## Data extract
********************
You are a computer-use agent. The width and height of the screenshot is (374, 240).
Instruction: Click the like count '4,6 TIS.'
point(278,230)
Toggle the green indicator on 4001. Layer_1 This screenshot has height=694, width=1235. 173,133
********************
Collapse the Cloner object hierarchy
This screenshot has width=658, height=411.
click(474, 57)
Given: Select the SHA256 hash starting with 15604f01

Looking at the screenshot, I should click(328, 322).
********************
## Exercise requirements
What you give back should be only the lines of the records above, starting at the line with "You are a computer-use" and ending at the line with "Toggle the green", restated word for word.

## Solution for this task
You are a computer-use agent. The width and height of the screenshot is (374, 240).
Instruction: Click the like count '4,6 TIS.'
point(278,230)
Toggle the green indicator on 4001. Layer_1 This screenshot has height=694, width=1235. 173,133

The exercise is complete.